◆ Exercise requirements
Restate word for word each line of the data, starting at the one containing "Task: Enable the Taux de marge checkbox" and running through the last.

*** Extracted material

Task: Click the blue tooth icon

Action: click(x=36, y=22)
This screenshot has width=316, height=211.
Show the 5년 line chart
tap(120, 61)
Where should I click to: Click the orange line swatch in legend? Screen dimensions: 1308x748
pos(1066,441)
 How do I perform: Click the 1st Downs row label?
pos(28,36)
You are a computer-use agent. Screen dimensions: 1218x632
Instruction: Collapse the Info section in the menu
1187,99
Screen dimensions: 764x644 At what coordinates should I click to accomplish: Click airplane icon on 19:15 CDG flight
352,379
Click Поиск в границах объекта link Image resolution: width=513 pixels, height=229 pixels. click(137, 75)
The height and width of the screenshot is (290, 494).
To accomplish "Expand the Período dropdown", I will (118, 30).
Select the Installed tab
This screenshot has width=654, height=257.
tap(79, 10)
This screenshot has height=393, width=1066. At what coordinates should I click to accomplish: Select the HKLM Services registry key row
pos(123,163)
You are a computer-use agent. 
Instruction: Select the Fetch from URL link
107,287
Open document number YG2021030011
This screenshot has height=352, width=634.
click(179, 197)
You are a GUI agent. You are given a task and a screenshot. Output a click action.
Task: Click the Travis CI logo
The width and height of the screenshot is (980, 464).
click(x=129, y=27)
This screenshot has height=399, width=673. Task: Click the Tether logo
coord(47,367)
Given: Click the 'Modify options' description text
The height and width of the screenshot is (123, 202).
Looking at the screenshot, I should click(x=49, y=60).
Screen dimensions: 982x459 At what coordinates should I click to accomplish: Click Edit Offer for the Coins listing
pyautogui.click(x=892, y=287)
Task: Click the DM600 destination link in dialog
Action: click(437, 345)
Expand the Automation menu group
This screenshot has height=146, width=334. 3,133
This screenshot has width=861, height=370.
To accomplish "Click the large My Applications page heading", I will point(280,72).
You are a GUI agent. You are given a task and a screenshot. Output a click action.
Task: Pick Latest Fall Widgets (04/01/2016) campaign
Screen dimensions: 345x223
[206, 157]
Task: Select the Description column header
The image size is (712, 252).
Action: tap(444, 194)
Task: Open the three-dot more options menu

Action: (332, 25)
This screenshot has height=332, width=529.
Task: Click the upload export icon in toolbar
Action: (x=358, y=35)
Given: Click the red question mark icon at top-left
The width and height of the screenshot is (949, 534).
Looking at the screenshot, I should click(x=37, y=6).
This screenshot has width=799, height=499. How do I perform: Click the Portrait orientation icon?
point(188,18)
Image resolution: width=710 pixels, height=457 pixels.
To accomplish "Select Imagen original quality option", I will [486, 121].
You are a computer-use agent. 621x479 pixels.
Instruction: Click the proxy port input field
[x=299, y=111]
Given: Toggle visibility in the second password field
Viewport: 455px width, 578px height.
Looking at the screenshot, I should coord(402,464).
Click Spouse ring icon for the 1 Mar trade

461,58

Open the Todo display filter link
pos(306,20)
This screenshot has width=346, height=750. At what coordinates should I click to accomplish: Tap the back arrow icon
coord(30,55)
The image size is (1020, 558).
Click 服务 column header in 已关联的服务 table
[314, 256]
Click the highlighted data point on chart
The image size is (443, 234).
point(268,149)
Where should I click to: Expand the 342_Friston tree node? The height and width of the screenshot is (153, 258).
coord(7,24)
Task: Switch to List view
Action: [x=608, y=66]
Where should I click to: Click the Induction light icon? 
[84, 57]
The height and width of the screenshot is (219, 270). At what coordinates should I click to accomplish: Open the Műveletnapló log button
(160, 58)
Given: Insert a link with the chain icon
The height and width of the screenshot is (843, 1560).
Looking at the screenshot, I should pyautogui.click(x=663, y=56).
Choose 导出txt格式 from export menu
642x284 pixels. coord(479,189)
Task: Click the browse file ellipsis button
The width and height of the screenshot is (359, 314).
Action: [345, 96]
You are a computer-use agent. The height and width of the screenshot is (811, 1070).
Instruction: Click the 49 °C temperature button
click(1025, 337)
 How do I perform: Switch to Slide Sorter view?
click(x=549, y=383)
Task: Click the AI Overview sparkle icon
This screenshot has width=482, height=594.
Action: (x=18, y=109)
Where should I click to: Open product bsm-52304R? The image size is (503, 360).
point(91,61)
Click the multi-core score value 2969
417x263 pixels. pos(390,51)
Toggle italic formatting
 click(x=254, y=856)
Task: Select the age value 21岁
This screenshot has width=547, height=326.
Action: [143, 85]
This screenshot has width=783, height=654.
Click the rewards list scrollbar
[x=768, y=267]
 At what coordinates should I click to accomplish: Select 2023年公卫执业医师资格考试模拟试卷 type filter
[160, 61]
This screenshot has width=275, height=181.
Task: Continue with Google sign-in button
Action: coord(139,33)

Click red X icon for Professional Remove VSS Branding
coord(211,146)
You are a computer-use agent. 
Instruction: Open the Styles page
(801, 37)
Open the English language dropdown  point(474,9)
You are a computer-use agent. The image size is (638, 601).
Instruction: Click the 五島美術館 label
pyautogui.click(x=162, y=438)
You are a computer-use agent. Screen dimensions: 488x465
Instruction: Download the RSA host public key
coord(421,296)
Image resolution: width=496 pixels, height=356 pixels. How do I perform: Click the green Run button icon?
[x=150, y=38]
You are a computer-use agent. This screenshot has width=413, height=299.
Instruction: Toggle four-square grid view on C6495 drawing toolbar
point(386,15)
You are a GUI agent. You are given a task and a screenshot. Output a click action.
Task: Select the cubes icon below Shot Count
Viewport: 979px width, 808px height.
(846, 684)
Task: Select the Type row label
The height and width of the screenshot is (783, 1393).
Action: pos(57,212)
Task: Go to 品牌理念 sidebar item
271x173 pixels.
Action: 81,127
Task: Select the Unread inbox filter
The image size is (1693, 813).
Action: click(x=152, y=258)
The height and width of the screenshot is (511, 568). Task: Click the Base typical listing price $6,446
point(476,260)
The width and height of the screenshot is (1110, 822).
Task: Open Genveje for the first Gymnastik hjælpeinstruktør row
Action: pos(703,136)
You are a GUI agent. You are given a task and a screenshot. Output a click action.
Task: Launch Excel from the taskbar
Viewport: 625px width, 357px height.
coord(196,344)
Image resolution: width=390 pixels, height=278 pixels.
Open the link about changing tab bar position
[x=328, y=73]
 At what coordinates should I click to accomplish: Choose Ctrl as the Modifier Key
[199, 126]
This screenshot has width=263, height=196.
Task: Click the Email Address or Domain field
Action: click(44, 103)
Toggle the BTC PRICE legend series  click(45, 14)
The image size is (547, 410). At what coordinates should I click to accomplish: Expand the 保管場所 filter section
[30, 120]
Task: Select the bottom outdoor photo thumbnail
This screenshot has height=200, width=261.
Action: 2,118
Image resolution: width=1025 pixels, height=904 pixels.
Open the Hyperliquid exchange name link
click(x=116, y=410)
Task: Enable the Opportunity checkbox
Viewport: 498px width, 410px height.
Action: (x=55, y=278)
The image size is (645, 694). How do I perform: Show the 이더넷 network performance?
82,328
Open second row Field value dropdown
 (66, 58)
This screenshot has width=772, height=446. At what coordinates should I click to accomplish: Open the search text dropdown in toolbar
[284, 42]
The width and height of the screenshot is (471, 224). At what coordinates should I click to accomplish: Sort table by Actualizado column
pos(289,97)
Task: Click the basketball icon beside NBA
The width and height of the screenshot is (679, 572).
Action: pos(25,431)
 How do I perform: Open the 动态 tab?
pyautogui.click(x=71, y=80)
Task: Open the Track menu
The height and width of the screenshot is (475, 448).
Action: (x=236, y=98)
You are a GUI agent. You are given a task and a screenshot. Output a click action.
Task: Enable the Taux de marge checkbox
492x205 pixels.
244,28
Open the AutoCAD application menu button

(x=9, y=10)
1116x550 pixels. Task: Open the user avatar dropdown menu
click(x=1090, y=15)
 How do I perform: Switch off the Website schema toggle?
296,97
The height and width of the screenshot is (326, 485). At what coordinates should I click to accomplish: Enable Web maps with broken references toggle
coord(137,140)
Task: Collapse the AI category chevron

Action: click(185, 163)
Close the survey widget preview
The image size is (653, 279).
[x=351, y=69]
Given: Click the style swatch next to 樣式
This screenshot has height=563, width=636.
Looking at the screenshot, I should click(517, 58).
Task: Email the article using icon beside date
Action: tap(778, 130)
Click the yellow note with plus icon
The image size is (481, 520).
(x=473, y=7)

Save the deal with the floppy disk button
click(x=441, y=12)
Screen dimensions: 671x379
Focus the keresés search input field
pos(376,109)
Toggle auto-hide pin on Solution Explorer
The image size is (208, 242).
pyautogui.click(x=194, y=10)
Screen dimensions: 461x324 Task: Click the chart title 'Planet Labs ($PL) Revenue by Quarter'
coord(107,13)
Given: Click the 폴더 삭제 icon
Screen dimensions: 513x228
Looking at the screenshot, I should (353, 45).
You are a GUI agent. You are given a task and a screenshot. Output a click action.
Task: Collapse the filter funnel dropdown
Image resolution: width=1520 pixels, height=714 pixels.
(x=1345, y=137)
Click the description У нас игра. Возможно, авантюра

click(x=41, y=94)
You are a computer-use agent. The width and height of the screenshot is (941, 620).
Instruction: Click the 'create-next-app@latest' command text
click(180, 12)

******

◆ Exercise output
Task: Enable the Taux de marge checkbox
492x205 pixels.
244,28
Open the AutoCAD application menu button

(x=9, y=10)
1116x550 pixels. Task: Open the user avatar dropdown menu
click(x=1090, y=15)
 How do I perform: Switch off the Website schema toggle?
296,97
The height and width of the screenshot is (326, 485). At what coordinates should I click to accomplish: Enable Web maps with broken references toggle
coord(137,140)
Task: Collapse the AI category chevron

Action: click(185, 163)
Close the survey widget preview
The image size is (653, 279).
[x=351, y=69]
Given: Click the style swatch next to 樣式
This screenshot has height=563, width=636.
Looking at the screenshot, I should click(517, 58).
Task: Email the article using icon beside date
Action: tap(778, 130)
Click the yellow note with plus icon
The image size is (481, 520).
(x=473, y=7)

Save the deal with the floppy disk button
click(x=441, y=12)
Screen dimensions: 671x379
Focus the keresés search input field
pos(376,109)
Toggle auto-hide pin on Solution Explorer
The image size is (208, 242).
pyautogui.click(x=194, y=10)
Screen dimensions: 461x324 Task: Click the chart title 'Planet Labs ($PL) Revenue by Quarter'
coord(107,13)
Given: Click the 폴더 삭제 icon
Screen dimensions: 513x228
Looking at the screenshot, I should (353, 45).
You are a GUI agent. You are given a task and a screenshot. Output a click action.
Task: Collapse the filter funnel dropdown
Image resolution: width=1520 pixels, height=714 pixels.
(x=1345, y=137)
Click the description У нас игра. Возможно, авантюра

click(x=41, y=94)
You are a computer-use agent. The width and height of the screenshot is (941, 620).
Instruction: Click the 'create-next-app@latest' command text
click(180, 12)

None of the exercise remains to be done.